View Full Version : Help Identifying Brass and Wood Camera ?

6-Aug-2013, 10:28
I would appreciate any help I could get from the forum to identify the following camera.


The only marking anywhere on the camera are actually on the lens - Wrays London 6 1/2 x 5. 8 1/2 in No 5115.
Thanks in advance

6-Aug-2013, 21:42
You have a half plate English field camera. I believe the maker was F. Bulmer and the model name is the Patent Reliable. Probably, about a century old--give or take a few years. The lens is a rapid rectilinear design that would have been suitable for portraits with your camera.

See: http://www.woodandbrass.co.uk/detail.php?cat_num=0041

7-Aug-2013, 10:24
Thank you for your help

phil laycock
9-Aug-2013, 15:11
Thank you for your help

The camera is a Lizars Combination as shown at http://www.earlyphotography.co.uk/site/entry_C645.html


9-Aug-2013, 23:58
I'd be more inclined to think it's made by Lizars, there are quite a few of their cameras around, they had 6 stores around the UK. It's also worth remembering that many British cameras were often sold with the name plate of the supplier. Lizars didn't supply Wray lenses.

You may have identified the spare round lens board I acquired a couple of years ago, I'll dig it out and measure it - I'd be willing to trade if it's of any use to you.

Incidently Lizars still exist as opticians, under the name Black & Lizars, and still have a specialist photographic store in Belfast.


10-Aug-2013, 06:53
A lot of English plate cameras sold under various names, and components were sourced from common suppliers--lineage isn't always clear. The Bulmer and the Lizars are probably linked somehow, but the OP's camera is more similar to the Bulmer Patent Reliable--look closely at the details.

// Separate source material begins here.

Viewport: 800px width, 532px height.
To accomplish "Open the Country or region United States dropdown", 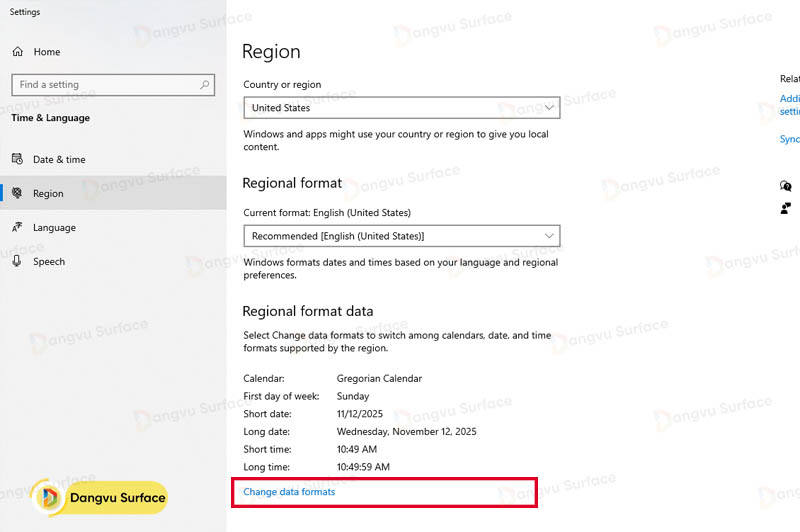I will (x=400, y=108).
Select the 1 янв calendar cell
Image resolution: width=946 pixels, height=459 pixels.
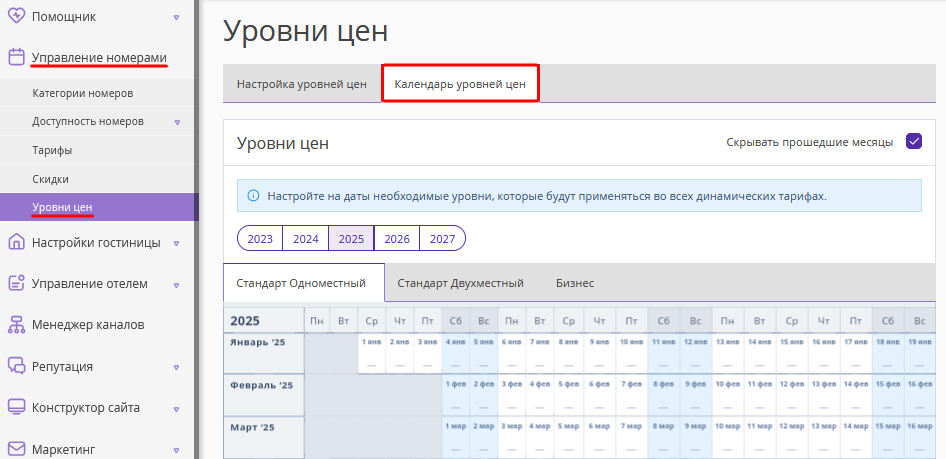pos(371,353)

The base of the OP's camera is unique and identical to the Bulmer--note the peculiar spacing of the staggered holes and the base hardware for the rear standards--an exact match. The Lizars base is significantly different with what looks like a routed channel on the side of the base, and different hardware.

10-Aug-2013, 10:03
There were other Lizars Challenge field cameras in their adverts different to the Combination Challenge and one has a solid base like the camera shown by the OP, and the back doesn't move in a brass track. Lizars were quite a large manufacturer.


10-Aug-2013, 19:44
Perhaps one of the Lizars cameras was marketed as the Bulmer Patent Reliable? So we're talking about the same camera. The sheer number of these wood and brass plate cameras amazes me. I'm surprised there was no Eastman equivalent (or Eastman itself) that snapped up bunches of these camera makers and consolidated them into a larger concern.

11-Aug-2013, 00:58
The same camera was also sold with a Hinton and also Robinson name plate, they are all on the Woodandbrass website. The Robinson has been modified though. It's quite clear these are from the same factory and badged by the retailer. So it's more likely a larger manufacurer supplying them.

I'm surprised there was no Eastman equivalent (or Eastman itself) that snapped up bunches of these camera makers and consolidated them into a larger concern.

One company did although more by almalgamation than takeover. Houghtons later to become Houghton Butcher became the largest camera manufactuer of their time and were also large manufacturers of film for the movie industry. From 1915 the holding company was British Photographic Industries Ltd

A major shareholder in BPI was Lord Astor (and family) the US born owner of the Times group of newspapers who had also been aide de Camp to the Viceroy of India 1911-14and Houghtons (India) set up in 1911 manufactured cameras there . Other shareholders in the late 1930's were from the families that owned companies that joined Houghtons in the period before WWI, Edwards, Butcher, Spratt, Houghton etc.

Houghton Butcher/Ensign's premises were destroyed in the Blitz in Sptember 1940 and the company liquidated.


phil laycock
13-Aug-2013, 02:38
Look what just turned up on ebay! http://cgi.ebay.co.uk/ws/eBayISAPI.dll?ViewItem&item=161085065495&ssPageName=ADME:B:SS:G

13-Aug-2013, 06:03
You should all be proud of the free appraisal you gave him, so that he can make the most money off of it. But you did get a thanks, that's unusual.

13-Aug-2013, 08:27
LOL, the thanks *is* unusual--at least he didn't ask 'how much is this worth?" We obviously get a stream of these "one and done" posters and they're not hard to spot, but sometimes the exchanges lead to good information. There were tons of English half-plate cameras made and the information is fairly arcane, so I'm not sure he'll be raking in the big bucks.

13-Aug-2013, 13:11
Maybe someone wants the camera :)

There's disinformation, Lonsdale did sell parts and camera kits but were based in London, there's no circular lens boards in their catalogue and that is not a common feature. Vevers were based in Leeds and also sold parts.